PROBLEM DESCRIPTION:
Copy the first line of the material below and every later line through the line containing "Pause the screen recording", without any other output.

== EXERCISE INPUTS

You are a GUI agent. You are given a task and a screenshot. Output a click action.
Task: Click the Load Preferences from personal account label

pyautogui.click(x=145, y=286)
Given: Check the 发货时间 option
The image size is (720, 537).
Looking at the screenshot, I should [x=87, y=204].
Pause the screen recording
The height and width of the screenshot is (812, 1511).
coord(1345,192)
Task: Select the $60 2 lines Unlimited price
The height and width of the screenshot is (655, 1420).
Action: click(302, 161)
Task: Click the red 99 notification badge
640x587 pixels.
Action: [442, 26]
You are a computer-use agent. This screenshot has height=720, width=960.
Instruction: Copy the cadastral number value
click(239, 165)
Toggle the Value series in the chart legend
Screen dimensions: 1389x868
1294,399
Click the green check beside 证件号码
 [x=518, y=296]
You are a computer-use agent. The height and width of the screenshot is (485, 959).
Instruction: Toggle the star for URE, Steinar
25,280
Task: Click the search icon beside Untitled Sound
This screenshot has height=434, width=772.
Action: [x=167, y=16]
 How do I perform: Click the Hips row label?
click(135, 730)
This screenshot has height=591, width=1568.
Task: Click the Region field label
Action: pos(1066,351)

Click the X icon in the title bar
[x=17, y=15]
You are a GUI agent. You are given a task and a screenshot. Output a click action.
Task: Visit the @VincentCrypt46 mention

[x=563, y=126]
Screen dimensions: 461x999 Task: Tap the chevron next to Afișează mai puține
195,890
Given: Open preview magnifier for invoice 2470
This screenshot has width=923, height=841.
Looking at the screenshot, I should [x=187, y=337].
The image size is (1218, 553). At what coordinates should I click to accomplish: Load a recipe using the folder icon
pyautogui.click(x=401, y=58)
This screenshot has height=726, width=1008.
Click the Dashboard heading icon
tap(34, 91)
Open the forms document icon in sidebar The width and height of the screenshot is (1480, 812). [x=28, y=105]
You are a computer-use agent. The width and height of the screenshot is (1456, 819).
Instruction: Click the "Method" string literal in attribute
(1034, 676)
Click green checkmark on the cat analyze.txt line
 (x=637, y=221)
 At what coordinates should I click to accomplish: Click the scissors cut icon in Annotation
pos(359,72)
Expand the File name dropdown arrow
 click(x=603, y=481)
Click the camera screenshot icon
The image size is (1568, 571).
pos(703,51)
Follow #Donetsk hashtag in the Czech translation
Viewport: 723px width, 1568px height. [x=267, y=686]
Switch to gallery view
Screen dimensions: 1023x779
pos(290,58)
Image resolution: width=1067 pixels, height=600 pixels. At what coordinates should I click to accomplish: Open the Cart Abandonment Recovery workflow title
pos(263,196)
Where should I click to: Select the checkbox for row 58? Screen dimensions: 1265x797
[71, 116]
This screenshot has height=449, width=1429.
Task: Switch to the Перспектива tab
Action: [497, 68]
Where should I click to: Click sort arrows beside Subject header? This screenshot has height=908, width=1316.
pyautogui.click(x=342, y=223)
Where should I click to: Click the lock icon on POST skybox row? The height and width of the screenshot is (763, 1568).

====

OUTPUT OF THE TASK:
You are a GUI agent. You are given a task and a screenshot. Output a click action.
Task: Click the Load Preferences from personal account label

pyautogui.click(x=145, y=286)
Given: Check the 发货时间 option
The image size is (720, 537).
Looking at the screenshot, I should [x=87, y=204].
Pause the screen recording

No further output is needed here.